Erewhon and Erewhon Revisited

Excerpt

In the year when the Origin of Species came out, 1859, a sailing vessel took to New Zealand a young man named Samuel Butler. He was the son of a country clergyman and the grandson of a famous bishop: he was going to a distant and unsettled country because intellectual scruples about the efficacy of Infant Baptism kept him from being ordained, whilst the high-handed cantankerousness of Victorian parenthood had said No to Samuel's desire to become a painter. Theobald--or rather, the Rev. Thomas Butler--had put down his foot and, doubtless, had shaken his will in Samuel's face; and since the son could not conscientiously follow his father's profession, nor the father decently sanction his son's art, they had compromised on sheep-farming, as a likely occupation for one who showed signs of being himself something of a black sheep.
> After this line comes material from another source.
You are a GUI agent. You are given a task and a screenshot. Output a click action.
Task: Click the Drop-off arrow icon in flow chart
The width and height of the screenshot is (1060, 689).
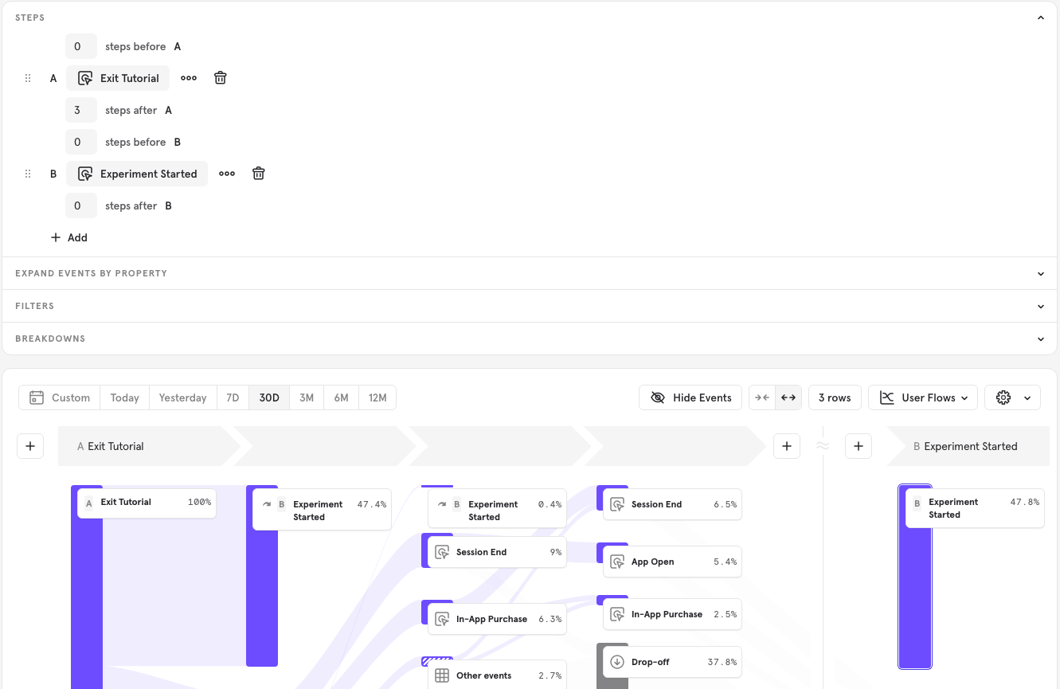[x=616, y=661]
Young Samuel Butler had an inner sense of his own worth; and at the age of twenty-four, when he sailed away, very little to show for it. After the usual go of a classical and clerical education, he had achieved no remarkable opinions he could call his own except a belief in himself, and the notion that Aristophanes, the wise and sardonic, was greatly to be preferred over Sophocles, Euripides, and Aeschylus . . .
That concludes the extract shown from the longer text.